-- Consignes de travail --
1. Relevez, s'il vous plaît, toutes les anciennes recettes citées entre parenthèses dans l'extrait sur le néolibéralisme pour redorer le blason du système capitaliste.
2. Poursuivez l'extrait sur le néolibéralisme à partir de sa dernière phrase.

-- Extrait fourni --
= = = = = = =

Plus rien ne s’opposait à un déploiement mondial de cette théorie qui consiste à donner le pouvoir à l’économie et à ramener les États au seul rôle d’appui au néolibéralisme. Et depuis les choses ont évolué…

Après que la politique eut été remplacée par l’économie, maintenant même celle-ci, pour pouvoir gouverner, devra être intégrée dans le nouveau paradigme de biosécurité, auquel toutes les autres exigences devront être sacrifiées, résume Patrick Zylbermann.

 Cette politique économique a engendré d’énormes injustices sociales alors que le capital s’est enrichi d’une manière éhontée. La théorie du « ruissellement » chère aux tenants de l’école de Chicago, a été totalement disqualifiée au fil du temps. La disparition ou le fort amoindrissement de l’« État social » qui protégeait jusqu’alors les plus faibles, la liquidation par ces mêmes gouvernements des lois de protection du travail, suscitent des colères sociales.

Cela a conduit à de nombreuses mobilisations populaires, surtout dans la jeunesse. Des mouvements comme ceux des « indignés » ou d’Occupy Wall Street (OWS) ou Occupy New York (en français : « Occupons Wall Street/New York »), mouvement de manifestation de contestation pacifique dénonçant les abus du capitalisme financier, commencent à inquiéter les dirigeants économiques et politiques dans le monde entier.

Car c’est bien tout le système capitaliste qui devient l’accusé et les anciennes recettes pour redorer son blason (redistribution des richesses, élargissement des droits et libertés, législation sociale améliorant le sort des plus pauvres, perspectives d’évolution des classes moyennes…) ne fonctionnent plus. En outre, une prise de conscience que ce système économique conduit à une surexploitation des ressources de la terre (ce que Marx avait déjà dénoncé fin du 19e siècle !) a généré une prise de conscience politique inédite.

= = = = = = =

-- Données fournies --
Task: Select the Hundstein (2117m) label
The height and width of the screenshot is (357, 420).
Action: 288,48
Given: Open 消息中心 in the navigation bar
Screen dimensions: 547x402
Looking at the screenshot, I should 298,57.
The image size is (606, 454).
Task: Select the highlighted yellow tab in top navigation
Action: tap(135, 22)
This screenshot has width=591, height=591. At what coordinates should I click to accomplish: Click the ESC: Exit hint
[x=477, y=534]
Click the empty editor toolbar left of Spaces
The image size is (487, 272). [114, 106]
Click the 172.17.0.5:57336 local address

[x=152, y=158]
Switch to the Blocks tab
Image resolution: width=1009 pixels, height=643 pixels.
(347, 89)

= = = = = = =

-- Résultats de l'exercice --
1.
- redistribution des richesses
- élargissement des droits et libertés
- législation sociale améliorant le sort des plus pauvres
- perspectives d'évolution des classes moyennes

2.
Pour l’heure, ces colères et ces volontés de changement n’ont pas encore trouvé les outils pour transformer concrètement les choses : ni les partis politiques ni les syndicats n’ont réussi à devenir l’outil de ces néo-militants qui recueillent une écoute de plus en plus forte dans la société.

Le déploiement de tout un arsenal (politique, policier, judiciaire, médiatique) pour, sinon tuer dans l’œuf, du moins amoindrir la portée de ces espoirs de changements fondamentaux et radicaux, est indispensable pour maintenir l’ordre aujourd’hui établi.

Et le plus important est bien évidemment de mettre cet arsenal en place avec l’assentiment d’une majorité de la population.

Cette équation se pose à tous les gouvernements de par le monde et cela explique la similitude des réactions et actions gouvernementales. Certes adaptée à la réalité sociale ou culturelle de chaque pays, mais sur le fond toutes les politiques publiques convergent vers le même but.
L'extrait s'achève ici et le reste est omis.